Fibro can stay at the same level for long periods of time, it can have those remission periods and it can progress quickly. It's different for everyone.

As far as your mom being pill dependent: There is so little that gives us any relief from a pain that never ends. The question is never: Are you in pain? The question is: What level of pain are you in?

This is my thought regarding medication: We are suffering and if medication helps, we should be allowed that. We're not taking the medications for no reason other than the high they can give an addict. There's a vast difference between medical need and recreational use. People would not question a victim of cancer needing pain medication to help their quality of life, why do they question our need of them for the same?
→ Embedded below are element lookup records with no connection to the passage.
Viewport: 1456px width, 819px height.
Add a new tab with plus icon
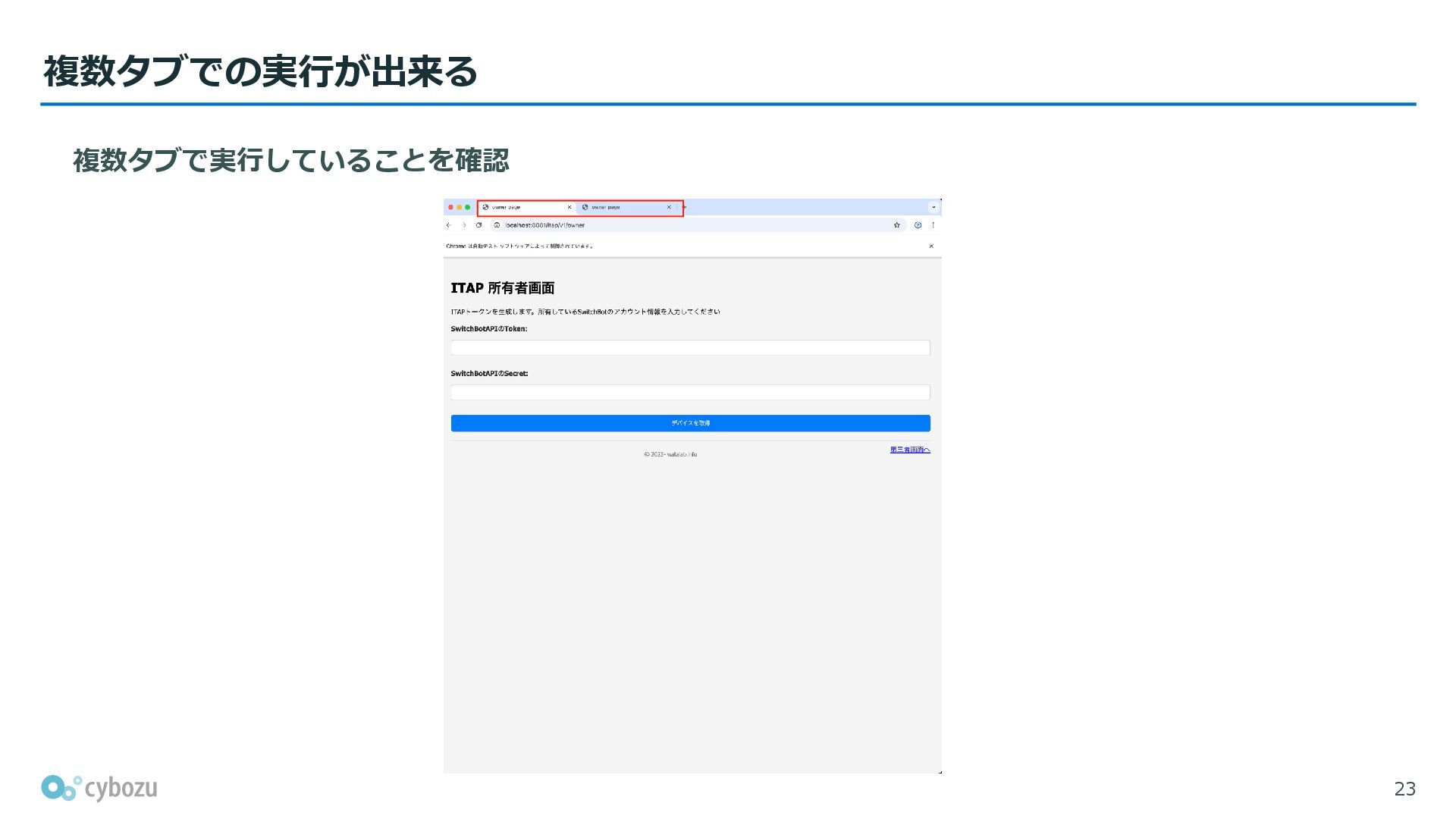click(x=684, y=207)
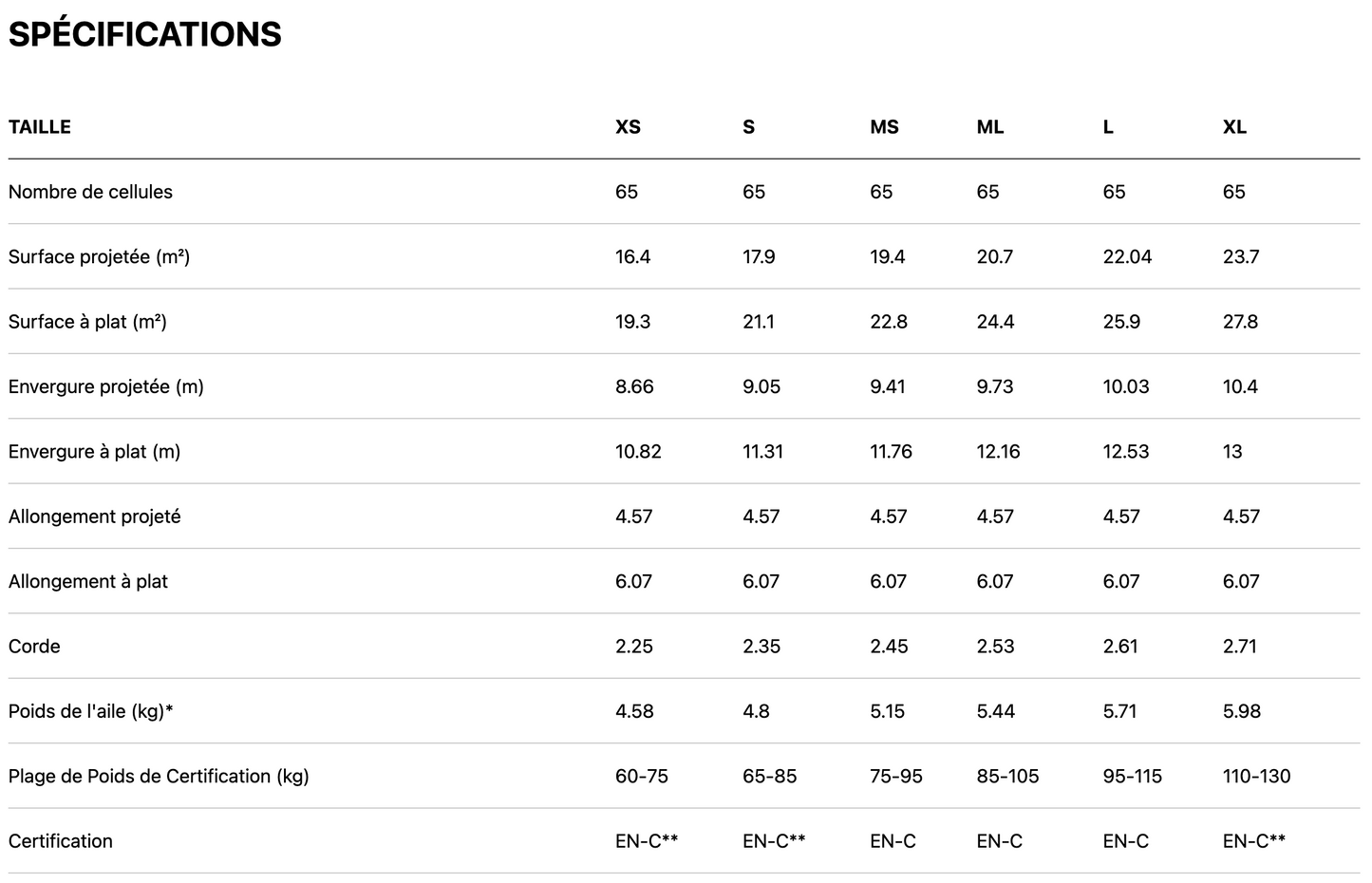
Task: Click the TAILLE column header
Action: (40, 127)
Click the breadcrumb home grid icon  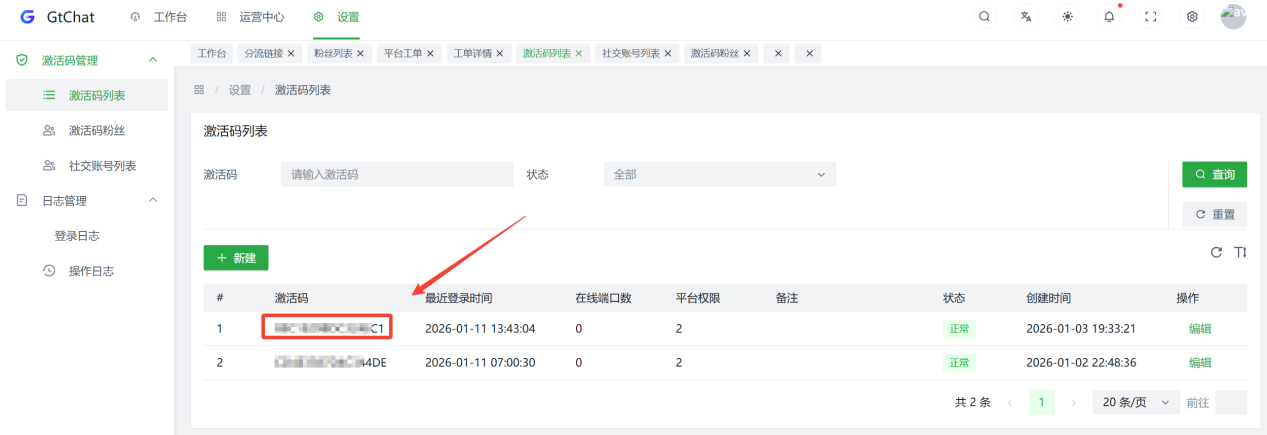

There is a fine line for us, and believe me, we are aware of it - Take the medications and suffer less pain but sleep too much, feel lethargic and not really present in our own lives at times (or) do not take them, or don't take them often enough and feel that pain constantly but we're awake and mobile and present.

Think about this: When a person is in pain, any pain - a cut, a fall, a broken bone, a charlie horse in the leg, a headache - the brain only wants to focus on that pain. It's hard to think past it, beyond it until it starts to heal or you take aspirin or stronger meds. This is our life every minute of every day. We do not heal from fibromyalgia.

As for your mom's sleep issues - staying up all night and sleeping all day: Most, if not all of us have sleep issues. We have sleep apnea and/or we're chronic insomniacs. Many of us cannot achieve stage four of sleep which is where the repairing of our bodies happens. There are many forum posts about this on the Fibromyalgia forum.

We wish we could sleep like normal people. Go to bed at night and wake in the morning, rested and ready for the day. But, as I mentioned, this is a disease of the brain and since the brain controls literally everything the body does, our sleep does not escape its reach either. It comes to a point for us that we take any sleep we can get. A five minute nap at noon, a two hour nap at 4 a.m. A twelve hour sleep from noon until midnight.

You mentioned good diet, exercise, mental and emotional therapy, support system and positive outlook as things your mom can do to try and help herself. You're right, all of those are important. But, there's so much more to it. It's easy to offer up those things as helpful suggestions but not so easy to put them into practice for a patient of fibromyalgia.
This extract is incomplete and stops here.